Engineers and robotics specialists say that even though technology companies make bold claims and show off flashy demos at industry events, humanoid robots still cannot perform a wide range of tasks on their own.
This difference between marketing and reality was clear at the Robotics Summit in Boston in late May. Promotional materials were optimistic, but the engineers who built the robots gave a more cautious perspective.
"Most of the humanoids you see are being teleoperated, or they've got very specific paths and chores that they do," said Chris Matthieu of startup RealSense, which manufactures cameras for robots.
This gap has shown up in several high-profile product launches. For example, when 1X launched its Neo robot last October, it was promoted as "the world's first consumer-ready humanoid robot designed to transform life at home." However, the robot was actually being controlled by a nearby human operator.

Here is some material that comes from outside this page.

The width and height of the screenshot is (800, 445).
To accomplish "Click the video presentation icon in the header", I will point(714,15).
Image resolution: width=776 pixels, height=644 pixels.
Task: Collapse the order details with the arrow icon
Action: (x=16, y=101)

Artificial intelligence is helping the field progress, especially in making robots more skillful with their hands. Robots can now grip objects accurately, and some sensors can even tell when they touch human skin. Many of these improvements come from a new type of AI called a vision-language-action (VLA) model. This model combines written instructions with live camera input, so the robot can match what it sees to what it needs to do.
A similar idea, called the "world model," trains AI on lots of images and videos so it can predict physical outcomes, such as how an object changes when squeezed. William Okazaki from sensor maker Renesas said AI has "extremely accelerated" progress in this area.
Still, robots that can work fully on their own at a large scale are not here yet. "For general-purpose robots, it will take longer," said Daniel Fan of Innodisk, a company that makes components.
The main challenge is the lack of data. "Running fully on their own, at scale, is not yet possible, because there is not enough data," said Xinrui Bi of AgiBot. To solve this, companies are putting cameras in many places, from home kitchens to textile workshops in India, to record how people move and use that information to train robots.
Mistakes in robotics can have more serious effects than errors in software. "If you want to move into a more social domain, it really has to be safe for the users around the robot," said Valentino Fagard of Japan's XELA Robotics, a company that focuses on giving robots a sense of touch.
One of the main technical problems is that AI systems can act unpredictably. "The issue with, call it the world model, or the end-to-end VLA, is they're non-deterministic, they're a black box," said John Black of Brain Corp, whose robots are built for specific jobs like cleaning floors and checking shelves. "They're nowhere close to reaching the safety levels required," he added, pointing out that even the people who create these systems cannot always explain their behavior.
Some trials are already happening at big industrial sites. For example, Boston Dynamics' Atlas robot is working at a Hyundai facility, and Hexagon Robotics' AEON is being used at a BMW plant. However, engineers say these are still experiments, not final products. "Until you actually get the robot actually trying to do the thing you think it can do, you don't really know," said Charlie Kemp of Hello Robot.